First off, I really felt that Zan-Gah himself was a wonderfully crafted character. He was very believable and had some pretty complex emotional reactions to his environment. Instead of being a one-dimensional cutout, Zan wondered and deduced a lot about himself and the people he was living with, recognizing not only the flaws within himself, but lovingly understanding the ones he saw in those who surrounded him. A lot of his behavior in the later sections of the book were a direct result of the guilt that he was feeling about his brother having gone missing. I think a lot of young adult readers will relate to and understand Zan's feelings of guilt and its repercussions. I also think that the guilt that drove him was a plausible motivator in which to propel the narrative, and felt that it made Zan a really sympathetic character.

I also thought that the action/adventure aspects of the story were very meticulously plotted and developed. It didn't feel like the narrative was overcrowded with action but instead that it was paced more sparingly and believably. I think it would have been a mistake to assume that the book had to jump from action scene to action scene just to keep a younger audience enveloped in the story, and I very much appreciated the meat and thorough mix of background, action and character development that made up the narrative. Another thing I liked about the action scenes was the fact that they were very believable. There were not a lot of fantastical elements in this story. This made the story seem like it had a bit more gravity and relevance, which I also appreciated.

Though I have not read a lot of fiction set in the prehistoric era, I found that the author fleshed out his setting well and provided a lot of detail about the time in question. There were explanations of the ways in which food was gathered, hunted and cooked, and various facts about the way people lived their day to day lives. The topic of warfare between clans was also given much attention and the author necessarily included pertinent information about weapons and battle as well. I think that the most interesting aspects of life during that time was the look into the life of the women of the group. Though they were mostly separated from the men most of the time, they had a certain way of making their presence and opinions known. Ultimately, I felt that all aspects of this story were fully realized and explored with a lot of attention to detail.

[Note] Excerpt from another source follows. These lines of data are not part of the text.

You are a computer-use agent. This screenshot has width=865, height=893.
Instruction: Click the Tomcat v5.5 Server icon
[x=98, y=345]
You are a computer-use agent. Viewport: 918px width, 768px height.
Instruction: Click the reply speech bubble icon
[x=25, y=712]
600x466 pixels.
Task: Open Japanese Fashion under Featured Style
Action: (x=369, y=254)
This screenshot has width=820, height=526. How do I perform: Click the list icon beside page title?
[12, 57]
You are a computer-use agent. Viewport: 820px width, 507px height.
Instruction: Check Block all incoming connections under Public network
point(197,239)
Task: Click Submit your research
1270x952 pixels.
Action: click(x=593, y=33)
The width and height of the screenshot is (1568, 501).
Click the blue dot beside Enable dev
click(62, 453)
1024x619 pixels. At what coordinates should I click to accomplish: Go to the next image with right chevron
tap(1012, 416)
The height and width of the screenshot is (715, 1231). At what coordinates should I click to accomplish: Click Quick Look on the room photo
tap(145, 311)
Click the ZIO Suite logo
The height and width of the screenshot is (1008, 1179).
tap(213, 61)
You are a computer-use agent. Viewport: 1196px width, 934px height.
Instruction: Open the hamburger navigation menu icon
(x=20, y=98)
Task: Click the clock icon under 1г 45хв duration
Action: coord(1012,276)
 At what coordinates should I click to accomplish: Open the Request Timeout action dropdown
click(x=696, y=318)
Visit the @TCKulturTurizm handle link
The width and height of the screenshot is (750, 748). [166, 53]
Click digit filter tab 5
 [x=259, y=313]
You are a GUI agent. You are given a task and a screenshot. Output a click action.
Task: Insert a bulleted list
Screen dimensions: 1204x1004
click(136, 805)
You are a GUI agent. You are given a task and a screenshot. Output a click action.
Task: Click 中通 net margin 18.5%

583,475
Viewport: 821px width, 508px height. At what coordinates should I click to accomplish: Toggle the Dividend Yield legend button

I think that this would be a great read for young readers, but also for adults who might enjoy a look at prehistoric life. I think the author did a wonderful job with the characters and setting and I found the adventures that Zan went on to be full of interesting twists and turns. Reading this book was a pleasant diversion from some of the heavier books I have been reading lately, and though it was short, there was a lot packed into this tale. I would definitely recommend this book to a variety of readers and think that it might make a nice summer read for those looking for something a little different.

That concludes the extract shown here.